┌──

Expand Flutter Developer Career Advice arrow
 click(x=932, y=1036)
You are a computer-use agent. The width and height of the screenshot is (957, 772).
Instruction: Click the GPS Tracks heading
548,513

└──

**WHAT THIS TASK INVOLVES**.
Write out every line of the rows above as a JSON list of strings, one string per line, with blank lines omitted.

**RESPONSE**.
[
  "Expand Flutter Developer Career Advice arrow",
  " click(x=932, y=1036)",
  "You are a computer-use agent. The width and height of the screenshot is (957, 772).",
  "Instruction: Click the GPS Tracks heading",
  "548,513"
]